— Ладно, учту…
— Заруби себе на носу, — жестко продолжал Шмелев. — Ночью разбудят, спросят про меня, и ты скажешь: Шмелев Григорий Борисович, бывший техник Тверского вагоностроительного завода, с которым ты познакомился в скобяной лавке, когда служил там приказчиком… Я покупал у тебя гвозди для сапог и обои.
— Обоями мы не торговали, — пробормотал Яков Ильич.
— Ну замок для двери… Замки-то, надеюсь, были в вашей лавчонке?
— Были, — сказал Супронович.
Шмелев, желая как-то сгладить резкость своих слов, напомнил:
— Так о чем же мне попросить Сову?
— Жена тебе нужна, Григорий Борисович, — сказал Яков Ильич. — Одному-то небось несладко?
— Предлагаешь мне на Сове жениться? — усмехнулся Шмелев.
— Найдет она тебе в два счета молодуху, — говорил Супронович. — Она мастак и на эти дела.

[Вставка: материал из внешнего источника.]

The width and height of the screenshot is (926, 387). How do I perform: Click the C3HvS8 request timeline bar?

Не бабка, а клад.
Они сидели в буфете на втором этаже. Сыновья Супроновича играли в бильярд в соседней комнате, иногда они спорили, тогда голоса становились слышными. Один упрекал другого, что тот шары кладет не на ту полку, второй возражал: мол, надо лучше считать, а не целиться по полчаса в каждый шар…
— В комсомол тянут их, а я не велю, — сказал Яков Ильич, заметив, что Шмелев внимательно прислушивается к спору за стеной.

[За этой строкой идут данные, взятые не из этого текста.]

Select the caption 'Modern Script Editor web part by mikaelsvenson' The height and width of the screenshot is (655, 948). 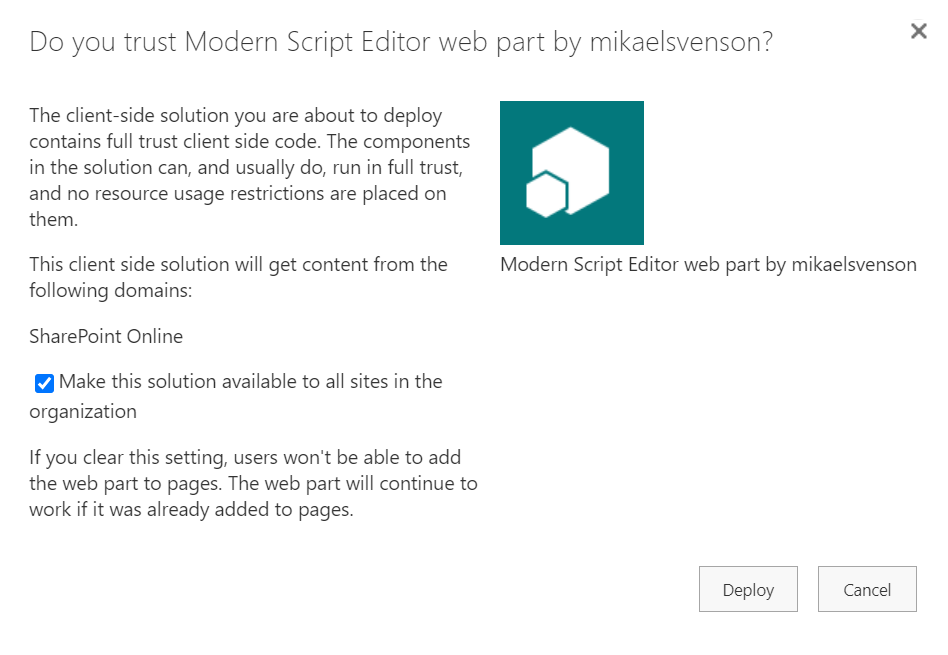[708, 264]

— Ты не прав, Яков Ильич, — заметил Шмелев. — Пусть вступают, зачем же им отставать от других?
— Чтобы мои сыны вступили в ячейку? — возмутился Супронович. — Да они, эти проклятые комсомольцы, мне жить не дают! Суют нос в мои дела, пугают картежников, а мне ведь от них хороший доход: пьют, закусывают.
— А будут парни в комсомоле, никто и лезть в твое заведение не станет.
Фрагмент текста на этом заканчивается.